**What you are asked to do:** Read the material below and tally how many lines hold the word "computer", giving the number and nothing else.

:::::

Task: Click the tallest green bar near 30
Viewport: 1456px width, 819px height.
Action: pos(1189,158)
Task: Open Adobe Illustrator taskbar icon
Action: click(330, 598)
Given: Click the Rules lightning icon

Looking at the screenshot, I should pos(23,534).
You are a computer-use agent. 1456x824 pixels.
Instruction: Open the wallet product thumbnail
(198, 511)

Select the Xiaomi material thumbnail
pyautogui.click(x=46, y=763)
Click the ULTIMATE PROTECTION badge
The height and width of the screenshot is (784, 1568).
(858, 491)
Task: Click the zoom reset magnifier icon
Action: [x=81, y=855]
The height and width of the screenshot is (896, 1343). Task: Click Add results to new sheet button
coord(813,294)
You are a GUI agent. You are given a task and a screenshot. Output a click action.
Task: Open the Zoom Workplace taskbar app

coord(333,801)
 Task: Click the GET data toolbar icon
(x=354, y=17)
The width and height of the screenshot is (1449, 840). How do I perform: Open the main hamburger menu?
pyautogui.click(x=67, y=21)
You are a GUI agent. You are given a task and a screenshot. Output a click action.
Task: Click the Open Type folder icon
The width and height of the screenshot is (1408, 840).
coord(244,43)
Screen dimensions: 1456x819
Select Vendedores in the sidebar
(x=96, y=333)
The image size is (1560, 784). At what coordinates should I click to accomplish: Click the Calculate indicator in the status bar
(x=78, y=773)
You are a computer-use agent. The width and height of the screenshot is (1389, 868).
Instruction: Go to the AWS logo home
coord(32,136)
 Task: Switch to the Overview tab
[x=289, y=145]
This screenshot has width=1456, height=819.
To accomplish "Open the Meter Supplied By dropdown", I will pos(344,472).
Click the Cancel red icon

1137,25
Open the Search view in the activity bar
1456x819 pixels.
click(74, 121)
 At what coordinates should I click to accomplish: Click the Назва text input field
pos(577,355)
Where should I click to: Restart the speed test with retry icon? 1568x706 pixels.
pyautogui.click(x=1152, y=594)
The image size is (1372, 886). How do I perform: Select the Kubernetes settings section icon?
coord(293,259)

:::::

**Response to this task:** 2